French physicist Gabriel Lippmann pioneered color photography and snagged the 1908 Nobel Prize in Physics for his efforts. But according to a recent paper published in the Proceedings of the National Academy of Sciences, Lippmann’s technique distorted the colors of the scenes being photographed. Physicists at the Ecole Polytechnique Federale de Lausanne (EPFL) in Switzerland were able to determine the nature of that distortion and developed a means of reconstructing the original spectrum that created the plates.

“These are the earliest multi-spectral light measurements on record so we wondered whether it would be possible to accurately recreate the original light of these historical scenes,” said co-author Gilles Baechler. “But the way the photographs were constructed was very particular, so we were also really interested in whether we could create digital copies and understand how the technique worked.”

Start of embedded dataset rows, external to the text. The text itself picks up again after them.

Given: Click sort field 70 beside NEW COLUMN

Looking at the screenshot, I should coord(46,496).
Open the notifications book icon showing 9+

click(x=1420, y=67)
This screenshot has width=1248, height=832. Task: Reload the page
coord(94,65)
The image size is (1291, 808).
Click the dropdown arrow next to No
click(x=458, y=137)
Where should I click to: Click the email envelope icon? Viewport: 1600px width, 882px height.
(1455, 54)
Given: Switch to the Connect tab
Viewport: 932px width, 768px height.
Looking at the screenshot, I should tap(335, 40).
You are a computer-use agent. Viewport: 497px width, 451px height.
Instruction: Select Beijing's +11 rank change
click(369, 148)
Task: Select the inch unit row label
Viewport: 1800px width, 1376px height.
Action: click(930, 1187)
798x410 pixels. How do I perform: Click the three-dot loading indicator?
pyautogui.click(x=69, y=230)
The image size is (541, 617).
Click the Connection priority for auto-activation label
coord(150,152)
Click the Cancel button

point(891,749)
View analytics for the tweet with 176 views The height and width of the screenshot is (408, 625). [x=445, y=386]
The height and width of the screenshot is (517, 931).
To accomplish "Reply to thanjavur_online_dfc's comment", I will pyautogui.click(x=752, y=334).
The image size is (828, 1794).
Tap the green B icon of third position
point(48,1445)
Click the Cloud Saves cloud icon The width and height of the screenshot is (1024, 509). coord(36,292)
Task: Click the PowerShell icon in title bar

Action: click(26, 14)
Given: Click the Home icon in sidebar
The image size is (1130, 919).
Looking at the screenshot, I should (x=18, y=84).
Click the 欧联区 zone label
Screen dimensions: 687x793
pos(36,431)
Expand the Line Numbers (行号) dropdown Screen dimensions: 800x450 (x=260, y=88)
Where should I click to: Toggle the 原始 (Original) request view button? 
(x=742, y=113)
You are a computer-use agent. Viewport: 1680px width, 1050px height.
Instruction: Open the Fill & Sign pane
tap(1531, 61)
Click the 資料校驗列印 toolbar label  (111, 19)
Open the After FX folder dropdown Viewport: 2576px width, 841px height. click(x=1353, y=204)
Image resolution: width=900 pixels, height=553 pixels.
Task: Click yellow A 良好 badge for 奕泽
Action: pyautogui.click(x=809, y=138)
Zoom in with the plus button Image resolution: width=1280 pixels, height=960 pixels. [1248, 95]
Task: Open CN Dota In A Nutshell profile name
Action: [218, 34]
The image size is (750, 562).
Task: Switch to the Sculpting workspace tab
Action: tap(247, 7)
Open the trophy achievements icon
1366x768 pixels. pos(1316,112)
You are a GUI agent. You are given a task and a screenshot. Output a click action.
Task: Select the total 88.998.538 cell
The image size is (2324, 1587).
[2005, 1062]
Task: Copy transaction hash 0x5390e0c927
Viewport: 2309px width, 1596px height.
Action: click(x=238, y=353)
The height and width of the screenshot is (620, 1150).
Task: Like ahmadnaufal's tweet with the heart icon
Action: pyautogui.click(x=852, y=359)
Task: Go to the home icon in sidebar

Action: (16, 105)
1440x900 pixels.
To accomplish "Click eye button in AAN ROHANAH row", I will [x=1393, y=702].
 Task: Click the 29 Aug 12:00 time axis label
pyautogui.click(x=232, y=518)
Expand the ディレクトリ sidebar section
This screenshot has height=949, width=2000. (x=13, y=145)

A physics professor at the Sorbonne, Lippmann became interested in developing a means of fixing the colors of the solar spectrum onto a photographic plate in 1886, “whereby the image remains fixed and can remain in daylight without deterioration.” He achieved that goal in 1891, producing color images of a stained-glass window, a bowl of oranges, and a colorful parrot, as well as landscapes and portraits—including a self-portrait. (Fun fact: Lippmann’s laboratory protégés included a promising Polish physics student named Marie Skłodowska, who went on to marry Pierre Curie and win two Nobel Prizes of her own.)